Data to examine:
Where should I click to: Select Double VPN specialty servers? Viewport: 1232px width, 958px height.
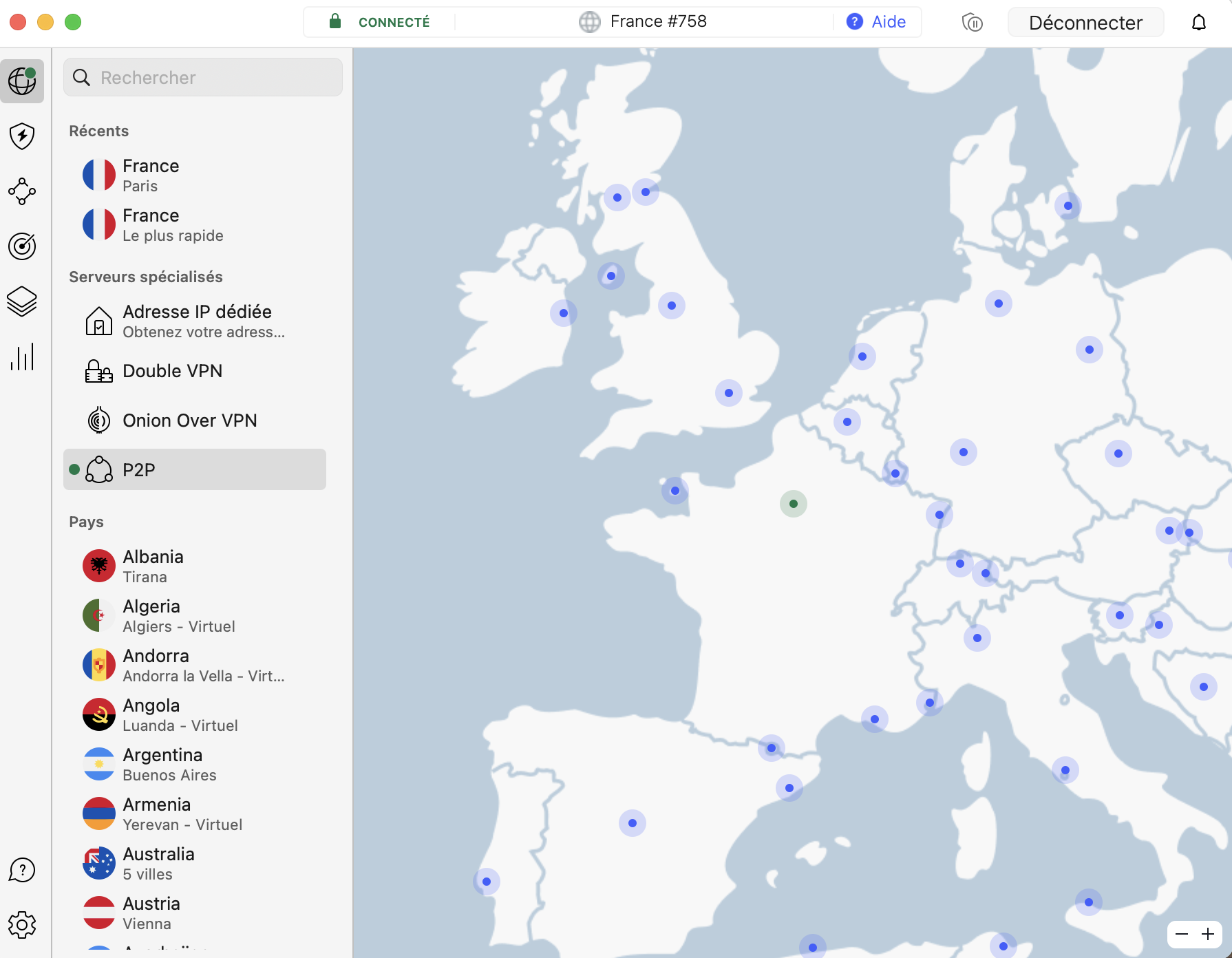(x=172, y=371)
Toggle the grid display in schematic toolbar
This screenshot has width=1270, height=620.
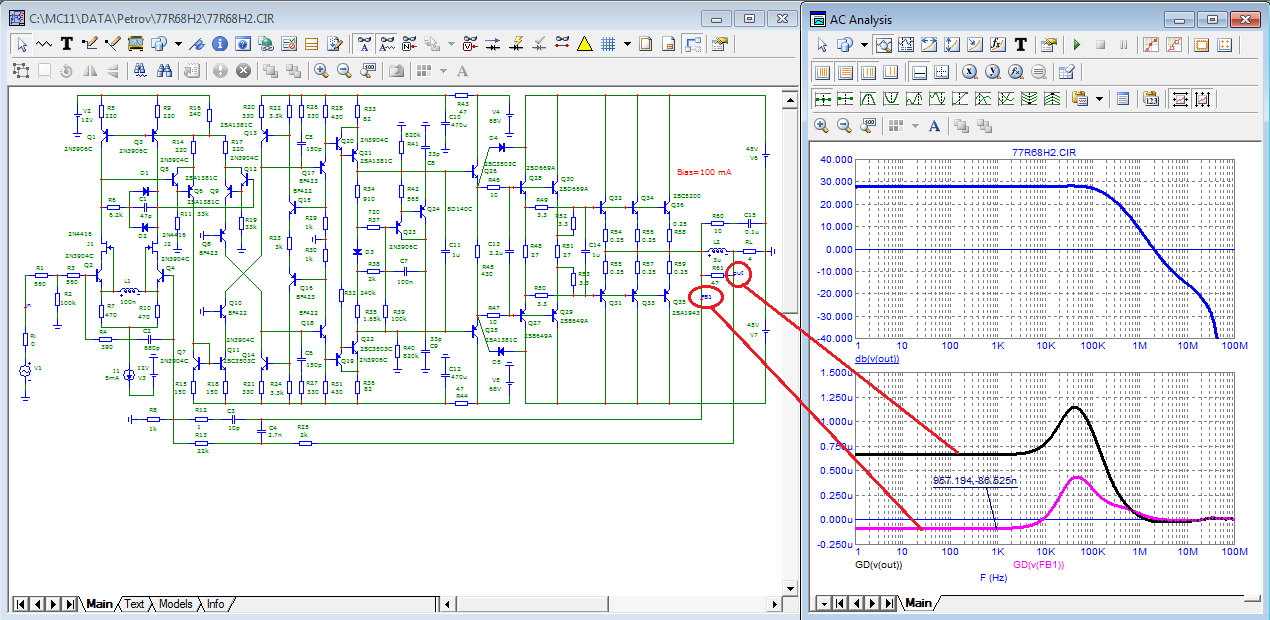point(607,44)
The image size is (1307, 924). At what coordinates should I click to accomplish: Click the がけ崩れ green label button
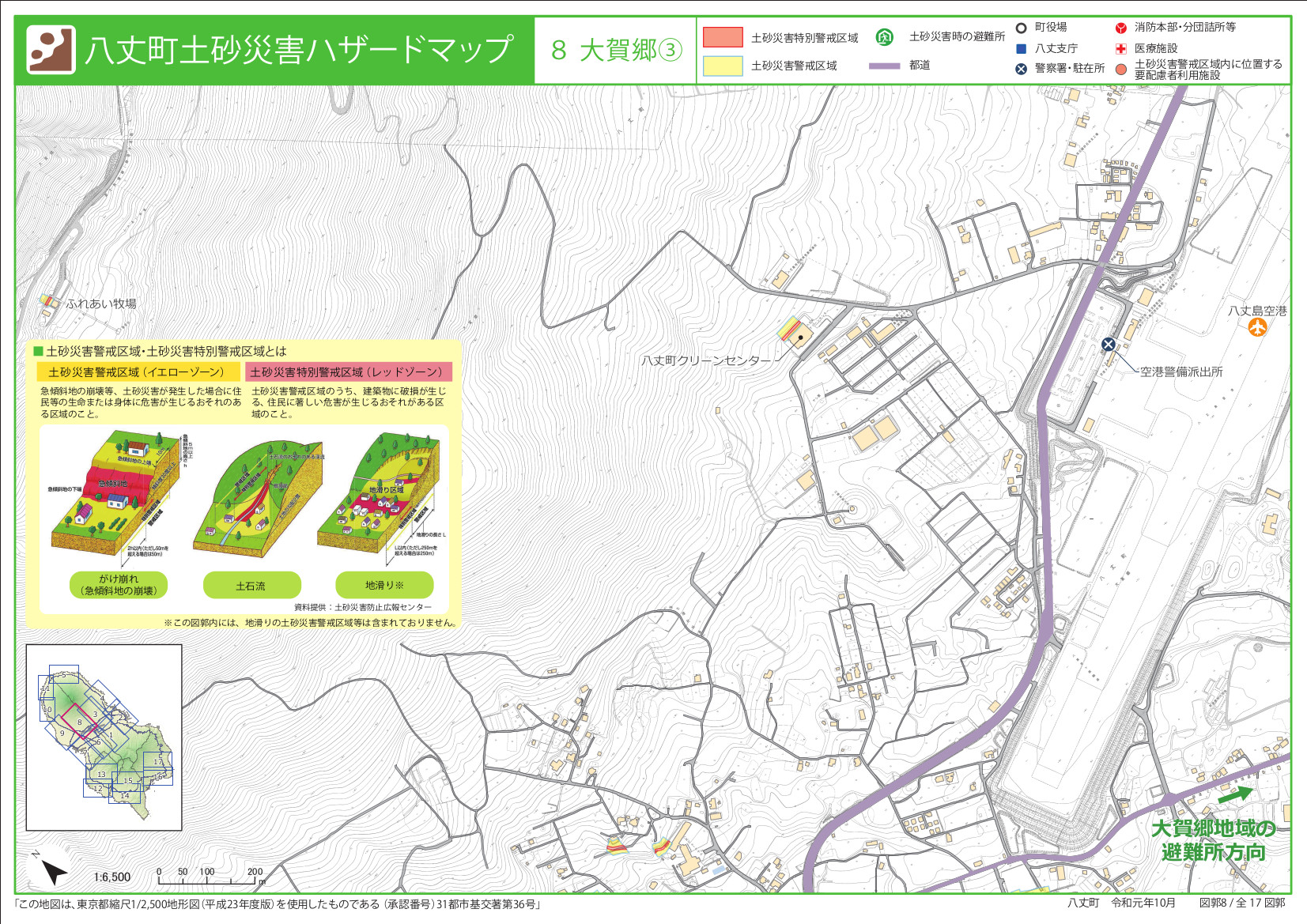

What the exercise asks: From the first line to the last, copy the listing above exactly, dropping all images.

Task response:
Where should I click to: Select Double VPN specialty servers? Viewport: 1232px width, 958px height.
(x=172, y=371)
Toggle the grid display in schematic toolbar
This screenshot has width=1270, height=620.
point(607,44)
The image size is (1307, 924). At what coordinates should I click to accomplish: Click the がけ崩れ green label button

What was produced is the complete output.